After traveling thousands of miles from the beautiful island paradise of Malapascua in the Philippines, I am now in Johannesburg, South Africa, to tell the stories about how thresher sharks are valuable not just to our oceans, but to our community as well. I am here to help convince world leaders to vote yes to protect our threshers.

Monad Shoal, a dive site 8.6 kilometers away from Malapascua Island, is the only place in the world so far where the otherwise elusive thresher sharks can be seen in relatively shallow waters almost every day. These migratory species go there to rid themselves of parasites. The island's economy subsists mainly on thresher shark dive tourism, which accounts for approximately 90% of the island's income.

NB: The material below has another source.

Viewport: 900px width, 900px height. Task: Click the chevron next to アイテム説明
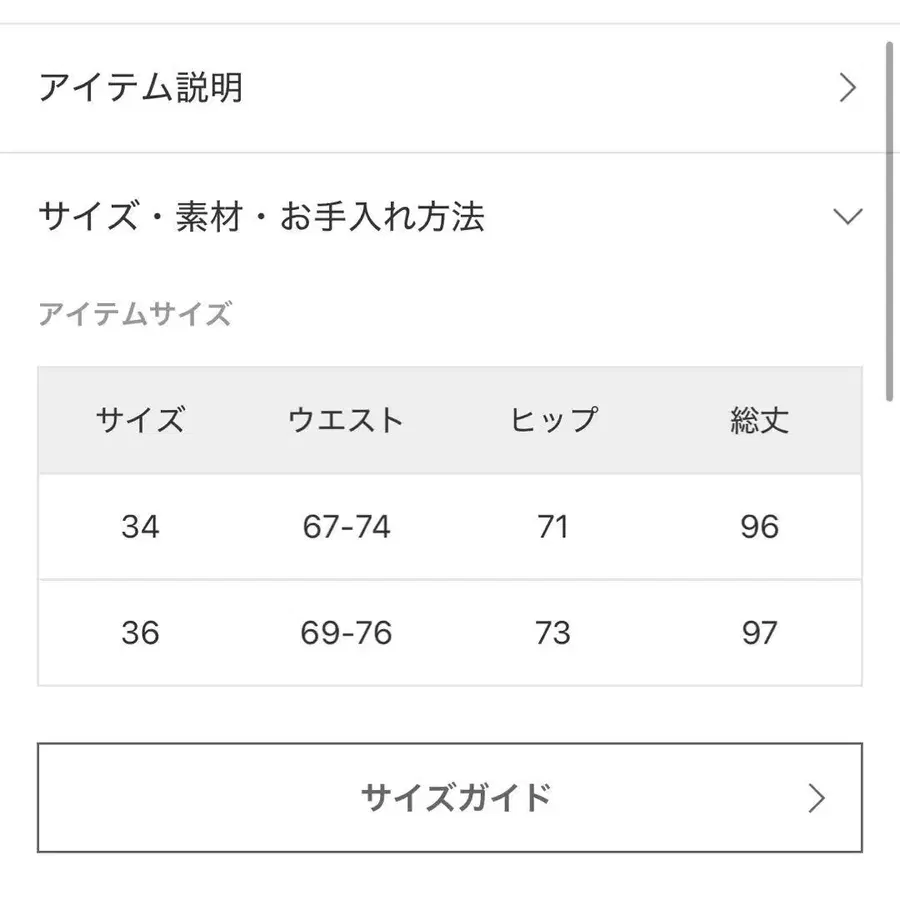tap(849, 88)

Sharks are important to our ecosystem, and a CITES listing will not just help ensure a bountiful sea for us, but sustain our livelihoods that enable us to bring food to our table and send our kids to school.

Unfortunately, the coral reefs used by the sharks as a cleaning station has suffered from years of damage from destructive fishing practices, as well as damage from typhoon Yolanda in 2013. This was worsened when a ship grounded close to the prime shark viewing site in June 2016.

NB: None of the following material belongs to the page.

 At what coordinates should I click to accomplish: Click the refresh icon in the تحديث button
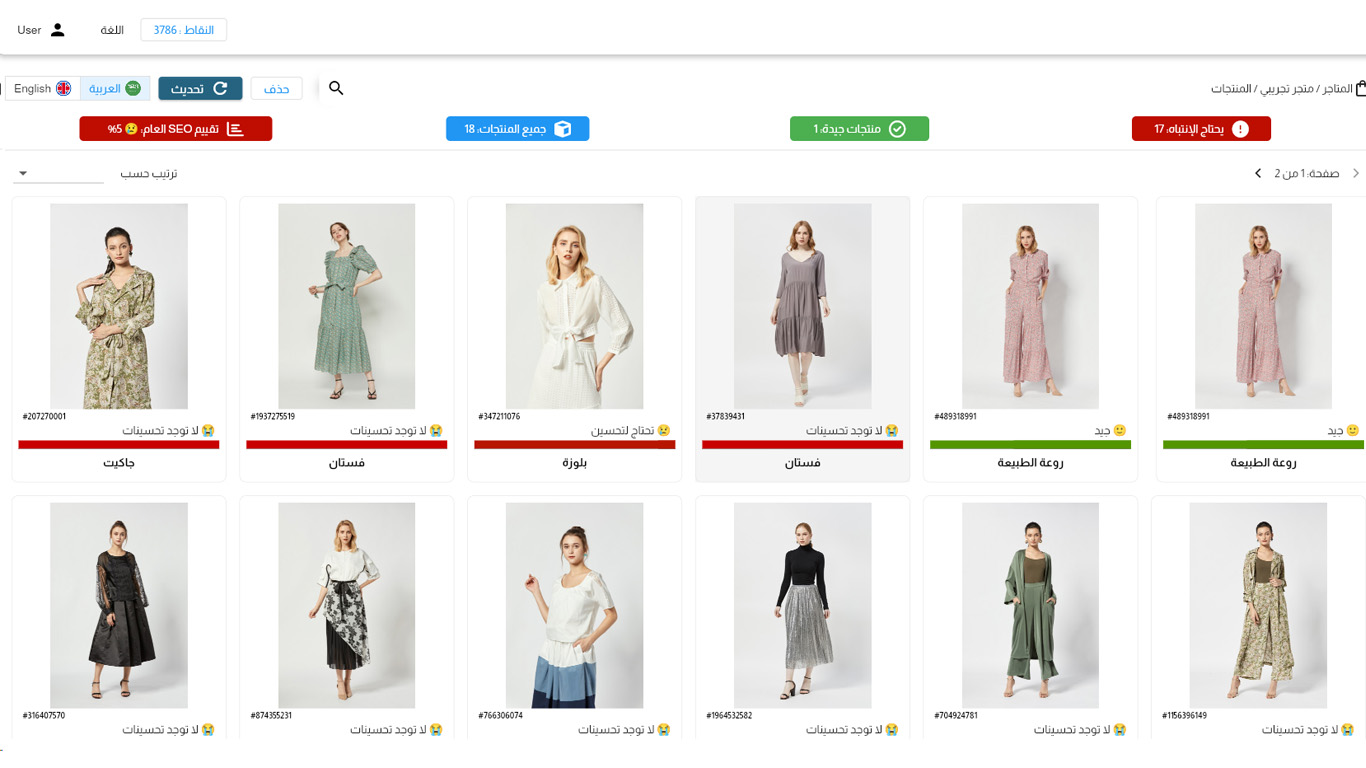tap(221, 88)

There is still hope however. We have done a lot in Cebu, starting from a province-wide policy to protect all sharks, to creating the country’s first shark and ray sanctuary. Please help us convince the Philippine Government and world leaders to vote YES to listing thresher sharks in Appendix II of CITES by signing this petition.

The world’s ocean is under attack and we can help it survive by protecting its biodiversity, including its sharks. Without our thresher sharks, my island paradise Malapascua may cease to exist.

Dennis Bryan Bait-it, is the coordinator of Migo sa Iho, an enforcement team created by the Malapascua Community to protect thresher sharks against illegal and destructive fishing.